Ant olsun ki bu hainler eninde sonunda tıpkı 100 yıl önceki Potamyalı Ataları gibi cezalarını bulacaklar ve her zaman lanetle anılacaklar.

Genel Başkan’ımız Nurullah Efe Ankut’un dediği gibi; “Bütün diktatörler, bütün sultanlar, şahlar, padişahlar, krallar, despotlar ardı ardına yıkılmışlar. Hiçbiri Tarihin akışı karşısında direnip varlıklarını koruyamamışlar. Bütün hainler hesaba çekilmiş. Hak ettikleri hazin sonla karşılaşmış…

AKP’giller de bu hazin sondan kurtulamayacaklar. Bütün vatan ve halk düşmanları için hazin olan bu son, Halkımız ve insanlık için mutluluğun, huzurun, özgürlüğün başlangıcı olacak.

Sakarya Zaferi’mizin yıldönümü Halkımıza kutlu olsun.

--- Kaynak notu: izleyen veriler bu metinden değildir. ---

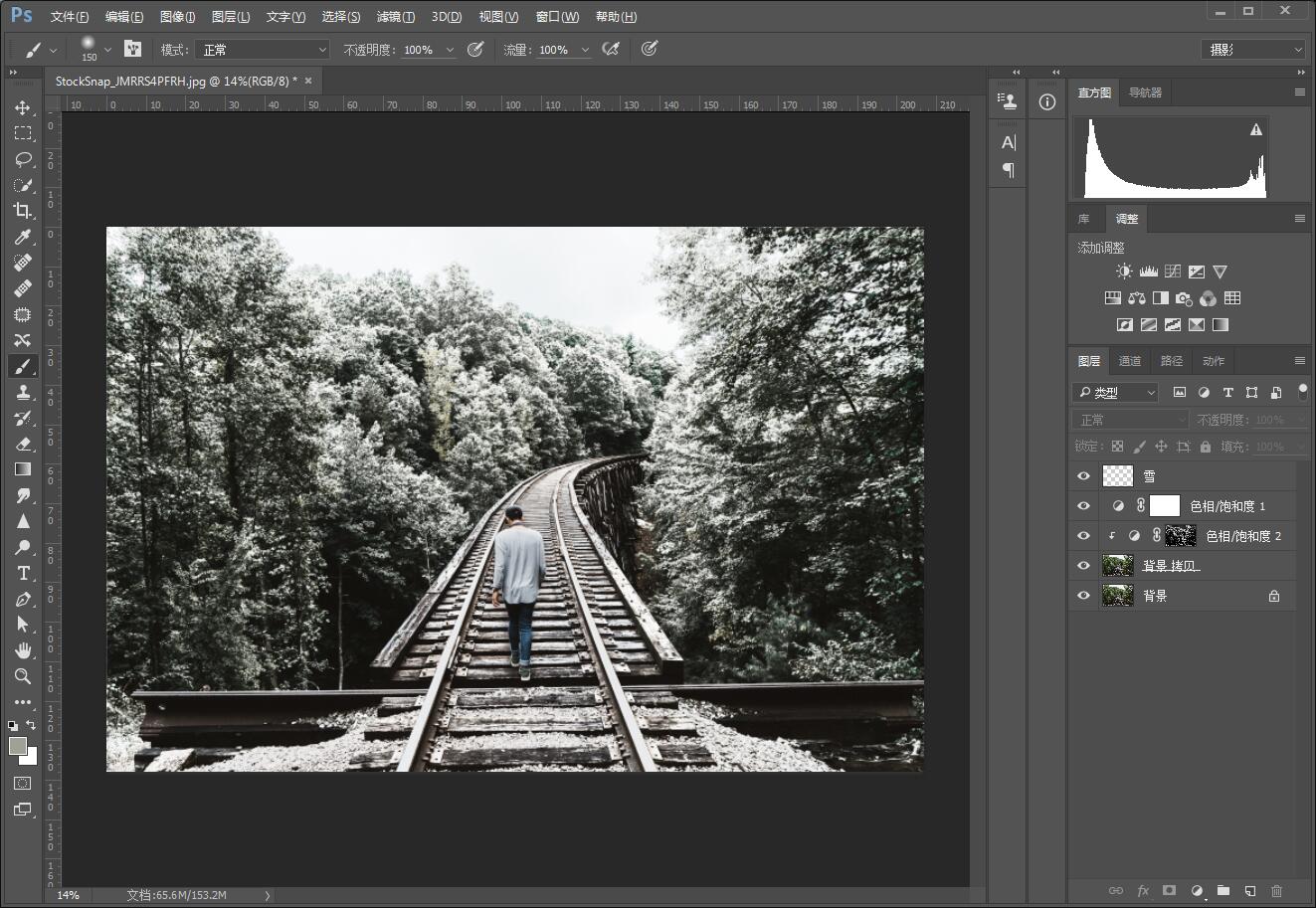Hide the 背景 拷贝 layer
Image resolution: width=1316 pixels, height=908 pixels.
pyautogui.click(x=1083, y=566)
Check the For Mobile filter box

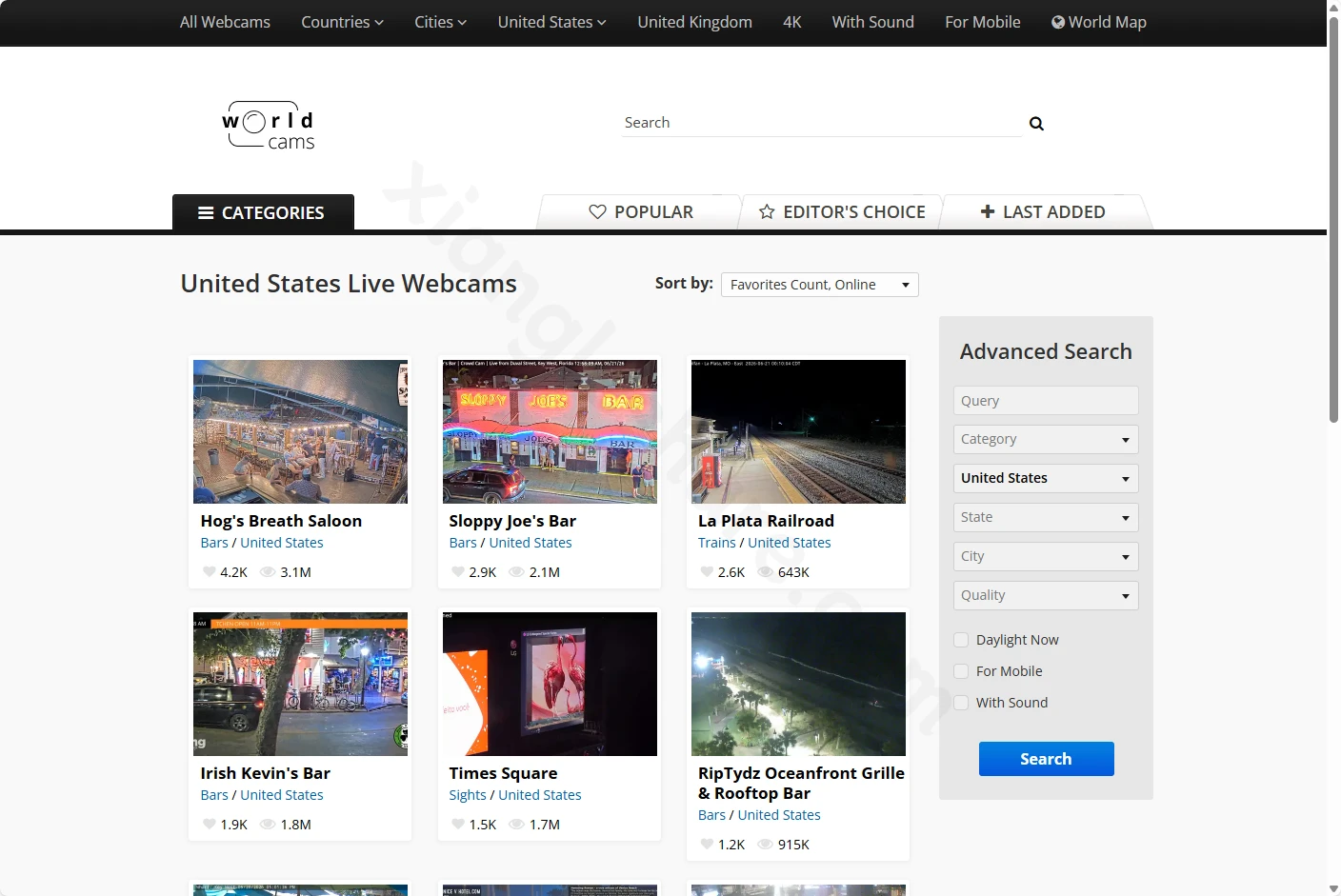961,671
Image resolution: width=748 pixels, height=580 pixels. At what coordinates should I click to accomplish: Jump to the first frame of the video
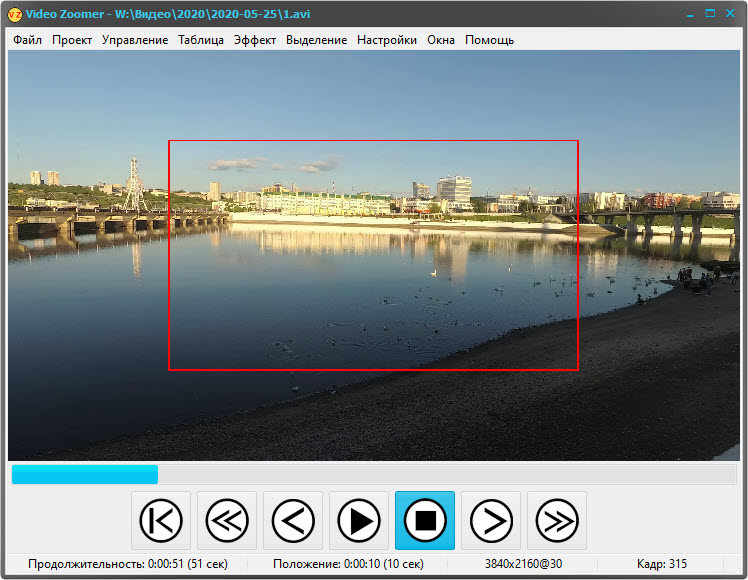click(161, 520)
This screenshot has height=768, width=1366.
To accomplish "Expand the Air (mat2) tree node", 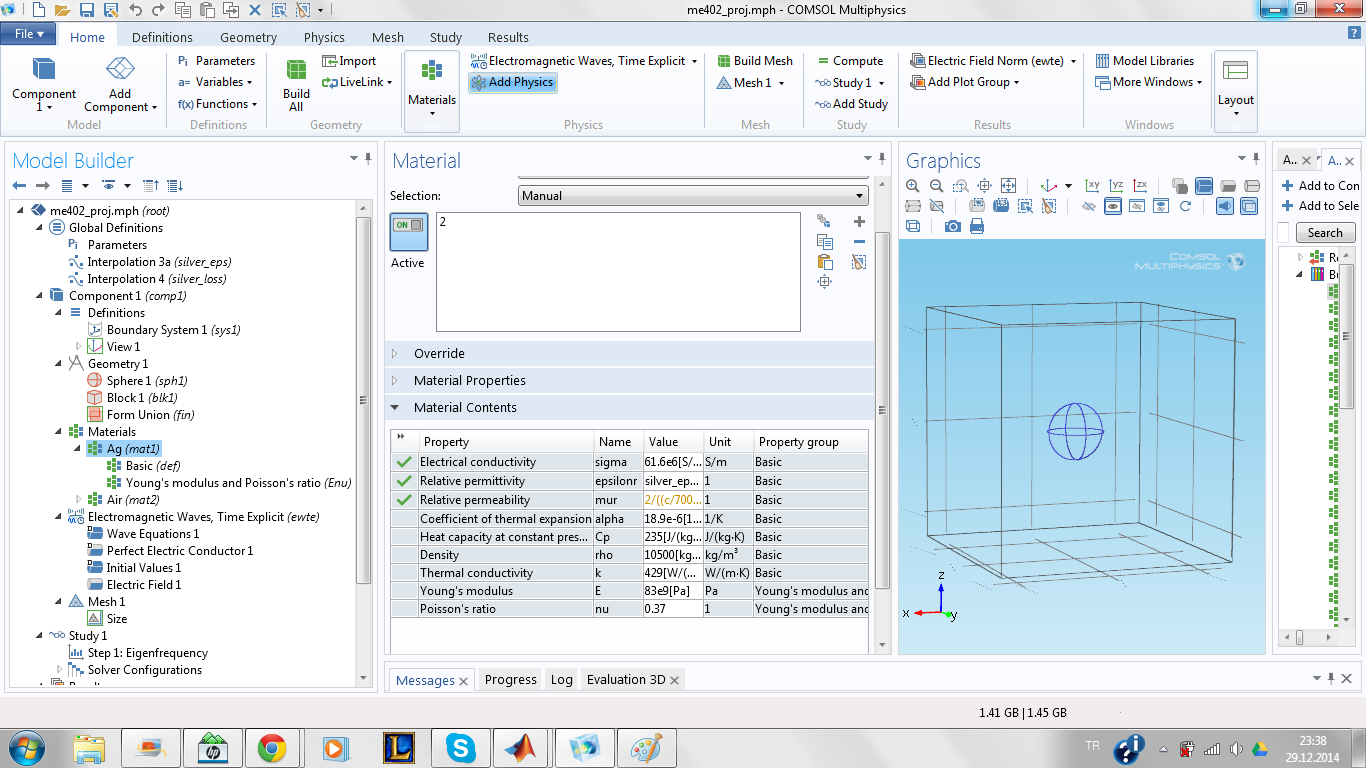I will (x=79, y=500).

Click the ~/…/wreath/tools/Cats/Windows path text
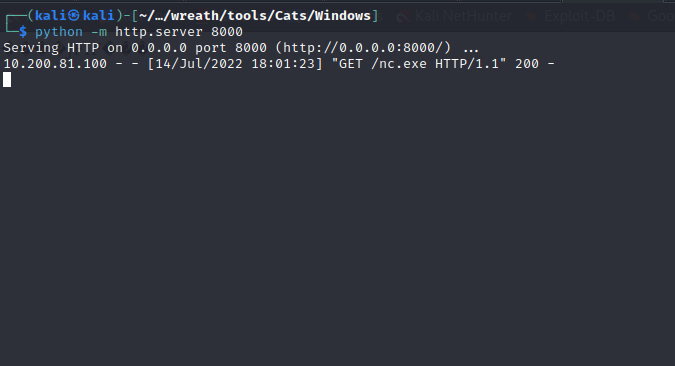[255, 16]
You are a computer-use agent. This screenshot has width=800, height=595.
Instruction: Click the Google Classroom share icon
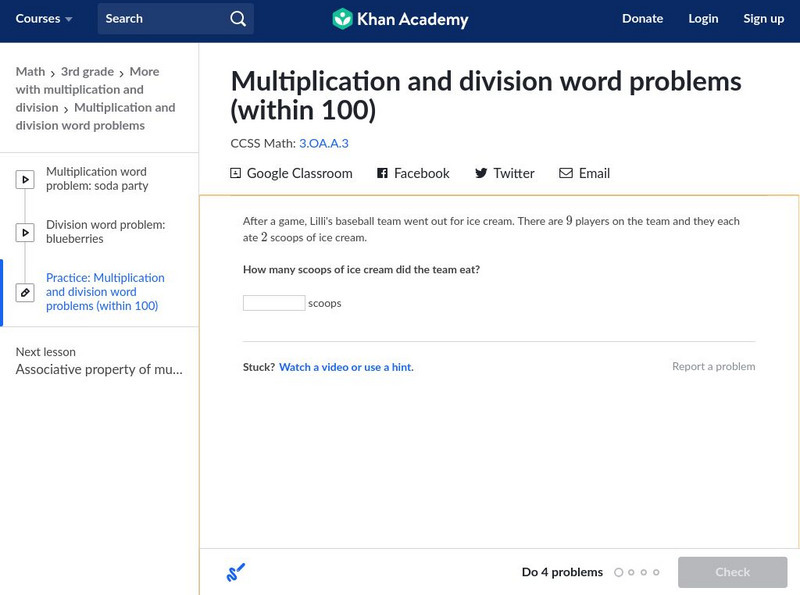click(x=236, y=173)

Vatan Aşkını Söylemekten ve gereğini yapmaktan korkar hale gelmektense ölmeyi yeğ tutan” vatanseverler olarak, İkinci Kurtuluş Savaşçıları HKP’liler olarak, İkinci Kurtuluş Savaşı’nın teorik önderi, Köyceğiz Kuvayimilliye Askeri Komutanı Hikmet Kıvılcımlı’nın öğrencileri olarak, Sakarya’da her karış toprağı kanlarıyla ıslatan şehitlerimize sözümüzdür:

Uğruna canlarını verdikleri bu vatanı özgürleştireceğiz. Devrimci Demokratik Halkın İktidarını kurup Kuvvacı Atalarımızın mücadelesini nihai kurtuluşla taçlandıracağız. Kuvayimilliye Şehitlerimizin şimdilerde sızlayan kemiklerini ant olsun ki rahata, huzura erdireceğiz.